Which is why when something appears even just on local media in Los Angeles, it quickly gets relayed to the rest of the planet via happenstance or satire.
Just ask Bob Crane (you can't actually as he is dead), Gary Owens, or more recently, Jim Thornton.
So you've likely heard or seen Huell, no matter where you are on this planet, if you are a fan of Winnie the Pooh, or more prominently, The Simpsons, where he was repeatedly parodied as the character Howell Huser.
What's this have to do with Copenhagenize? A while back, Mikael wrote a post here about the history of Cycling in Southern California that was resplendent with photos taken over one hundred years ago showing how much bicycles were used in the region. Another post reprints an article Mikael wrote for the Los Angeles Times, the city's major newspaper, recounting the Bicycle Culture 1.0 that Southern California experienced .
Now it's one thing to read the scripts, but Huell made a movie. If you've got 27 minutes, why not sit down and enjoy the "Bikes" episode of Howser's premiere program "California Gold", "A look at L.A.'s bike history with stops at the Pasadena Museum of History, [and] a Sunday Morning ride back in time as Huell uncovers other important stops in L.A.'s Bike History"
(With thanks to the Chapman University Huell Howser Archive)

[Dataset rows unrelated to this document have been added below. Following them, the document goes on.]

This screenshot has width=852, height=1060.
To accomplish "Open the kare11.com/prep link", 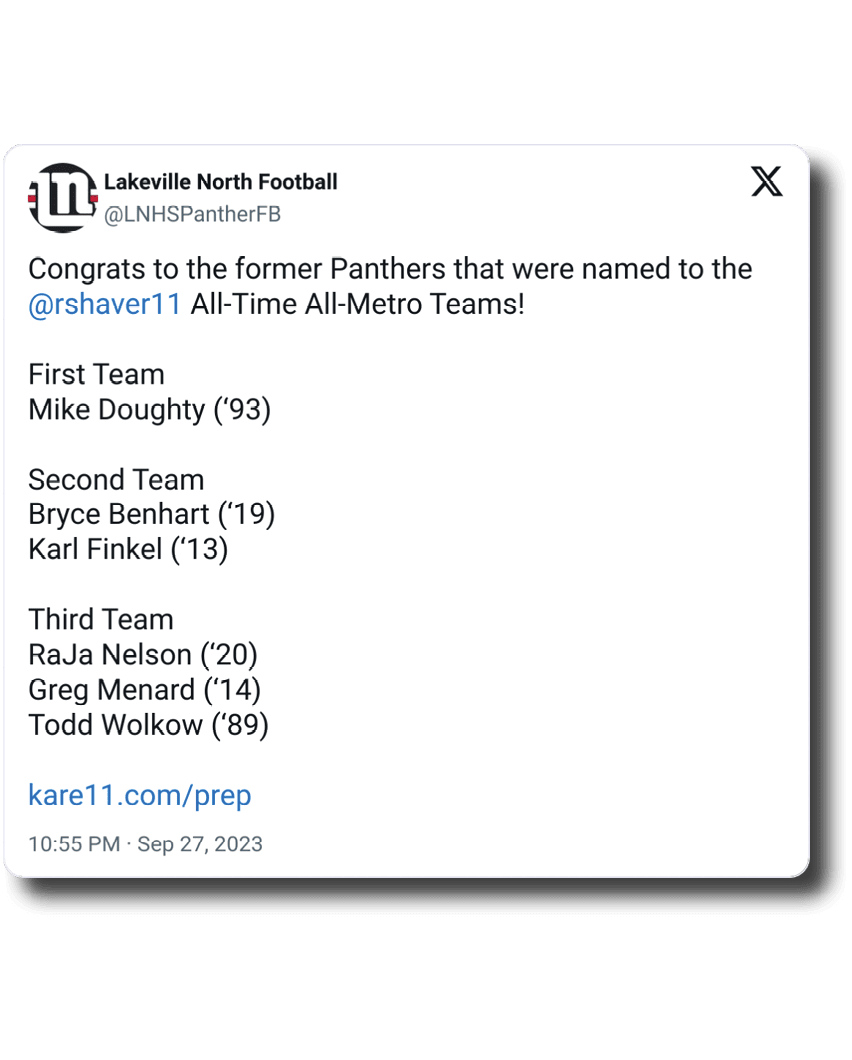I will click(139, 796).

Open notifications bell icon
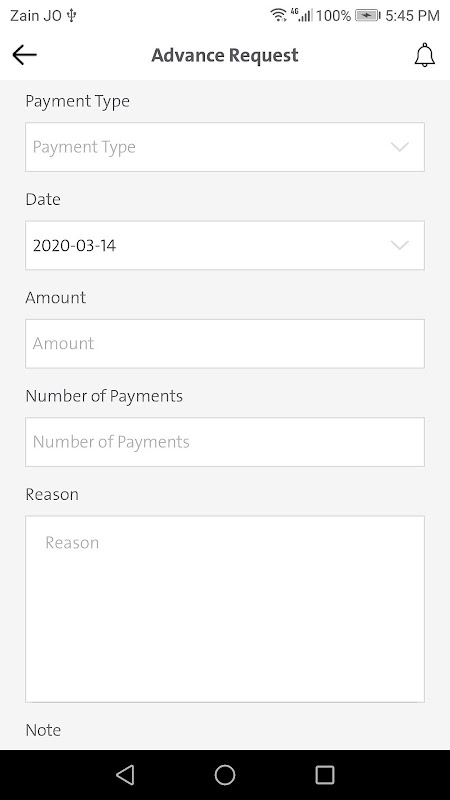click(x=424, y=55)
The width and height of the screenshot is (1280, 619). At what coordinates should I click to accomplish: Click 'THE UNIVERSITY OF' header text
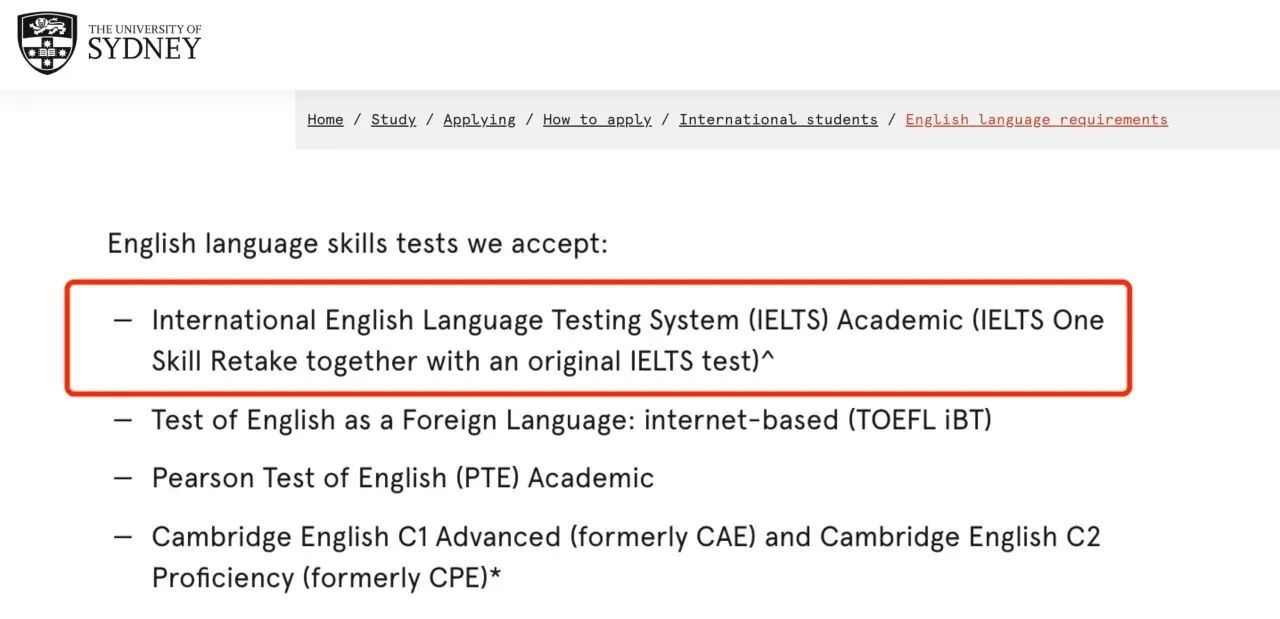coord(144,30)
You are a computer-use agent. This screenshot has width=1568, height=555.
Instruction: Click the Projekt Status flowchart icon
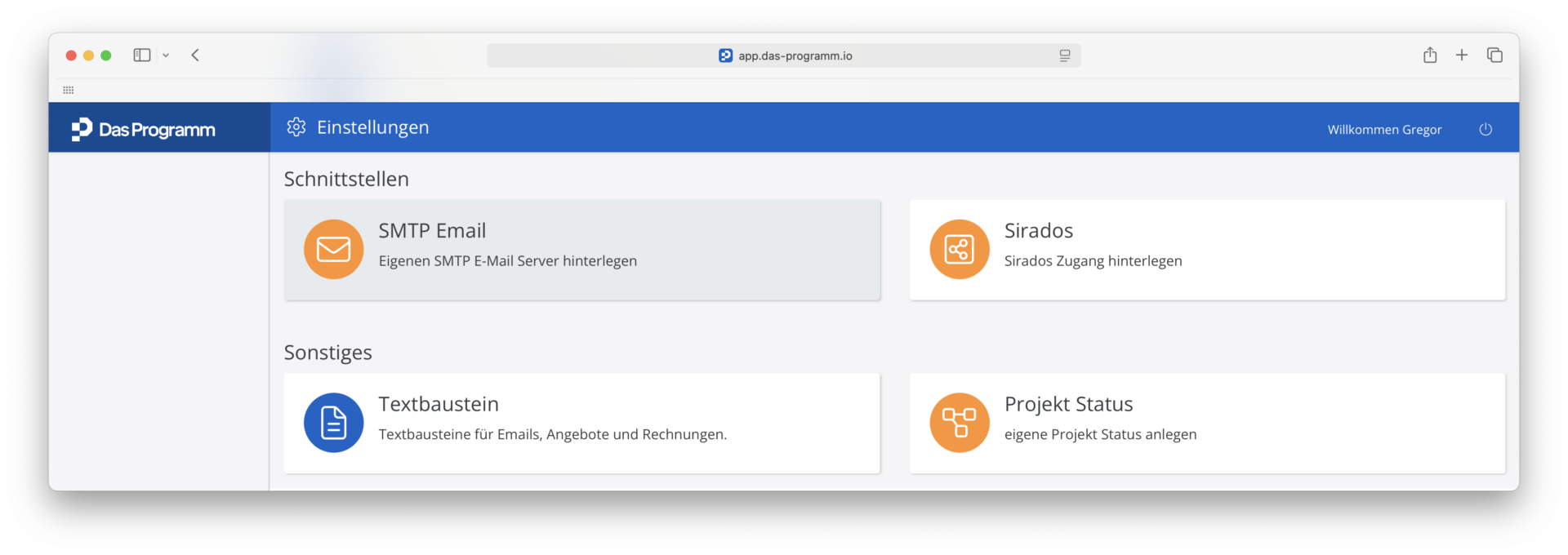(x=960, y=423)
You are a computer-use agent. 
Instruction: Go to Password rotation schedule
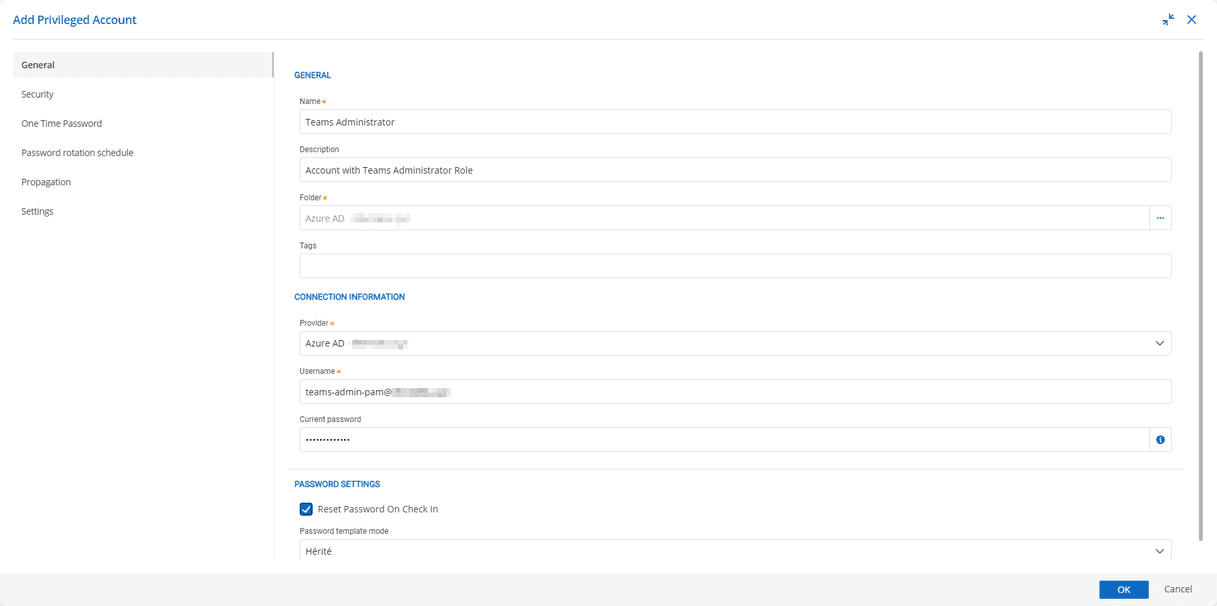click(x=77, y=152)
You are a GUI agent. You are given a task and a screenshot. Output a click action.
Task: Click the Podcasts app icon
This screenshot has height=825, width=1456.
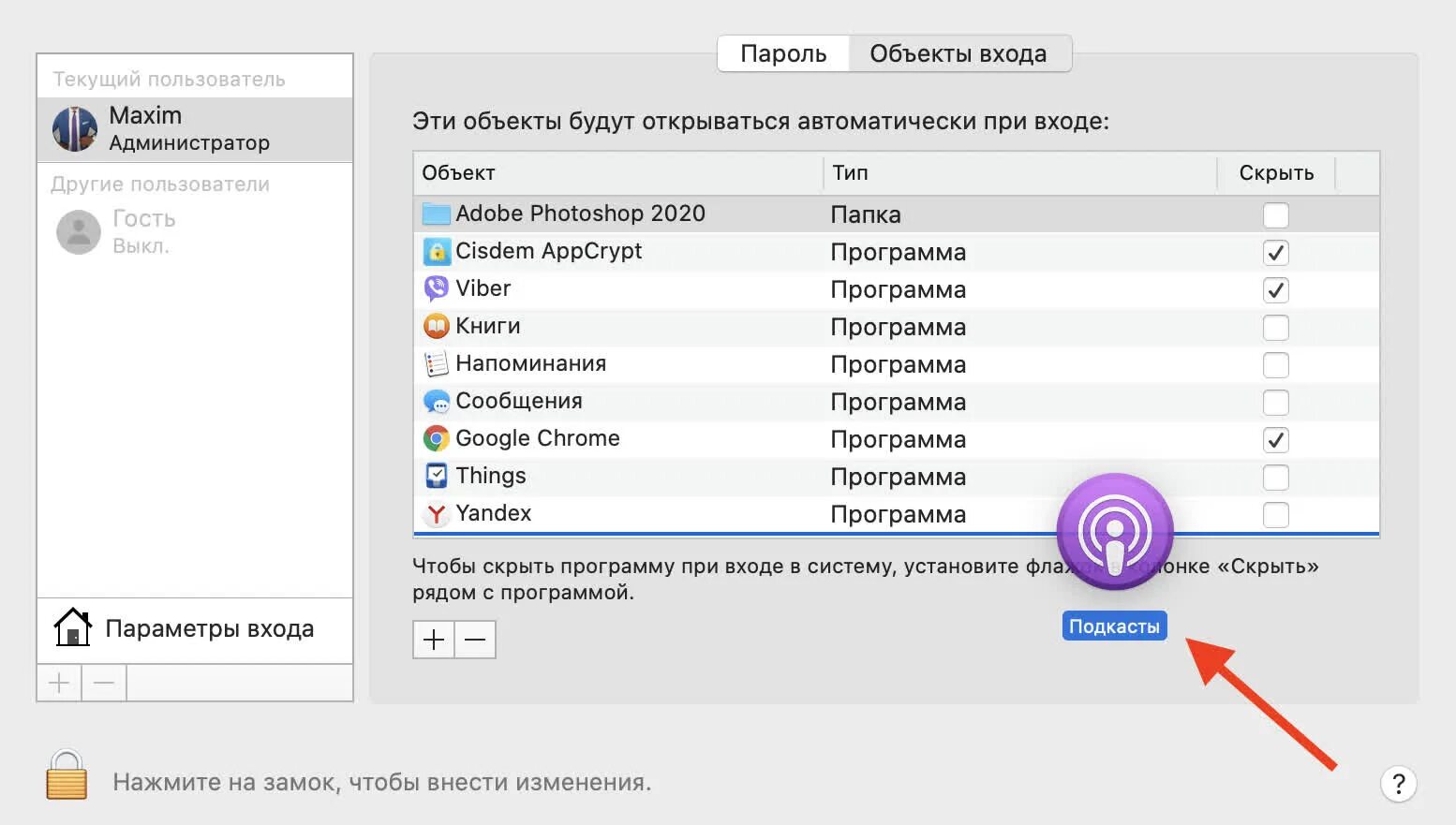pyautogui.click(x=1114, y=532)
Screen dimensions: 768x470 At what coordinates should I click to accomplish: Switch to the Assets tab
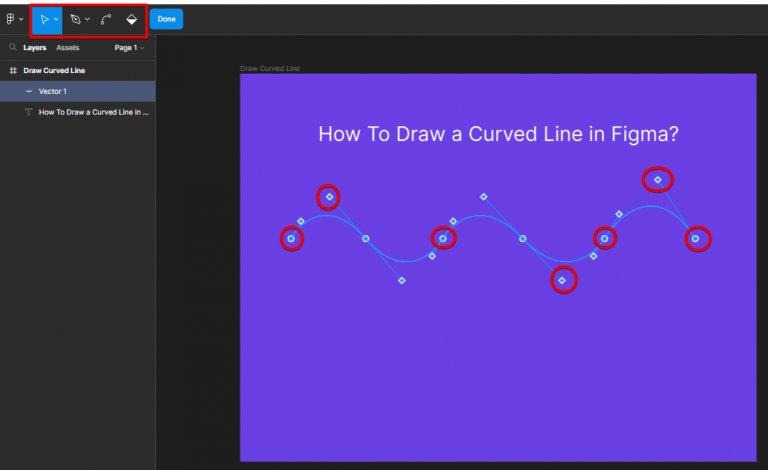(x=68, y=47)
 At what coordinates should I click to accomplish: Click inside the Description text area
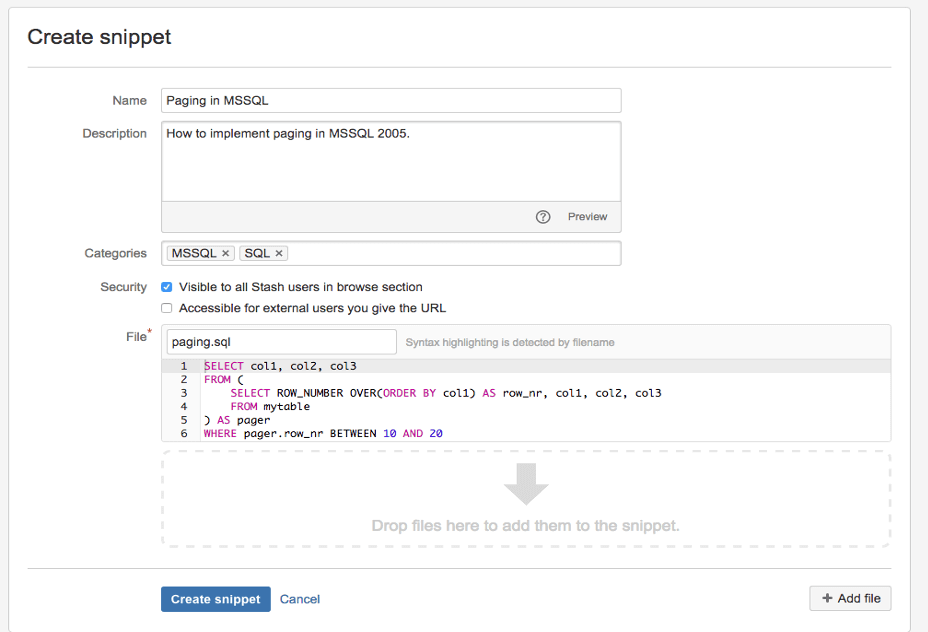pos(390,160)
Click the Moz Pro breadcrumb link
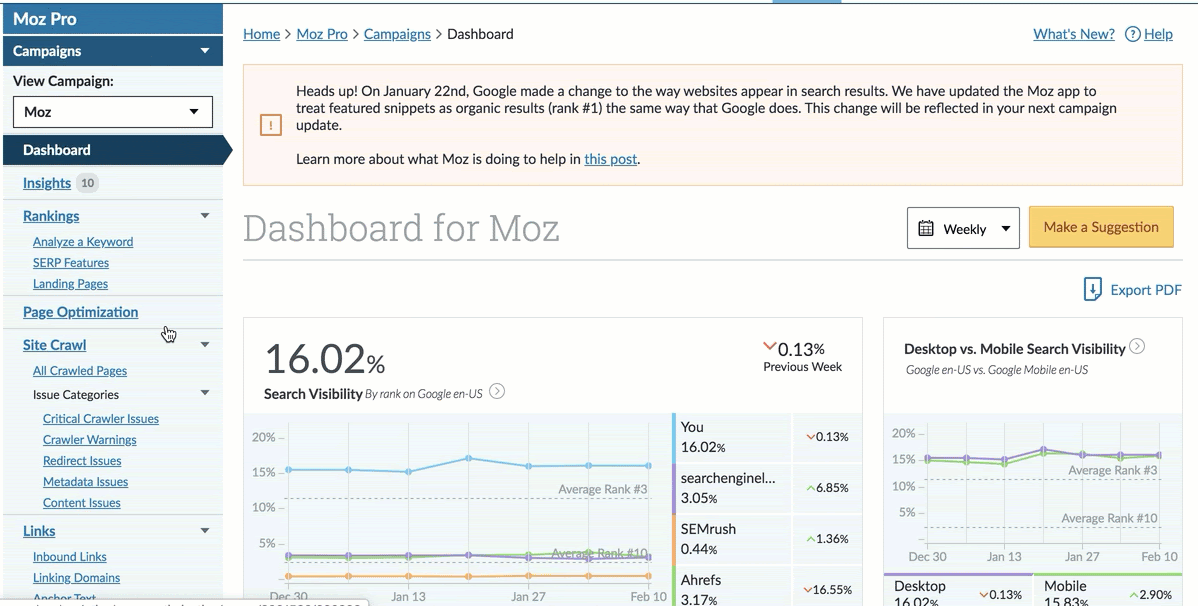The height and width of the screenshot is (606, 1198). [x=322, y=34]
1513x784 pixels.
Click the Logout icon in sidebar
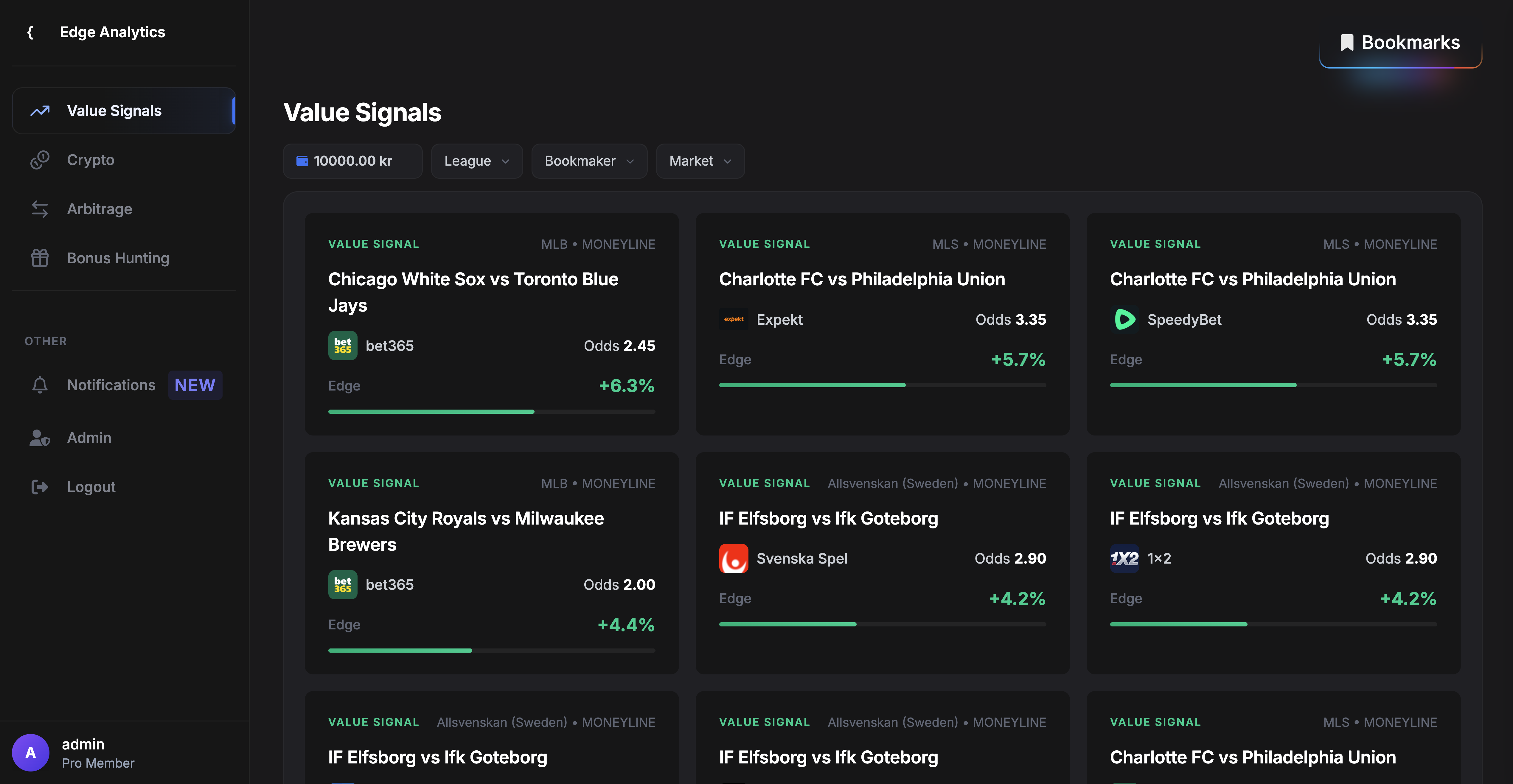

Why is this important? Because there is most certainly an existing and rebounding bicycle culture in Southern California, which is growing quite rapidly. But what is important to realize is that Hollywood very much imposes its street-view on the rest of the world, so it's culture of automobile domination gets presented as the norm. Even when it makes absolutely no sense, as happens when films are made in an east coast U.S. city, including one which is (or was once) actually considered to be "Medieval" in by Urban Planners and Geographers. So if cycling were to become as normal on the streets of Los Angeles as it is in Copenhagen, then, perhaps, one day, some of those movie people might get the idea to portray it as such in one or many of their films.
And imagine what that might lead to.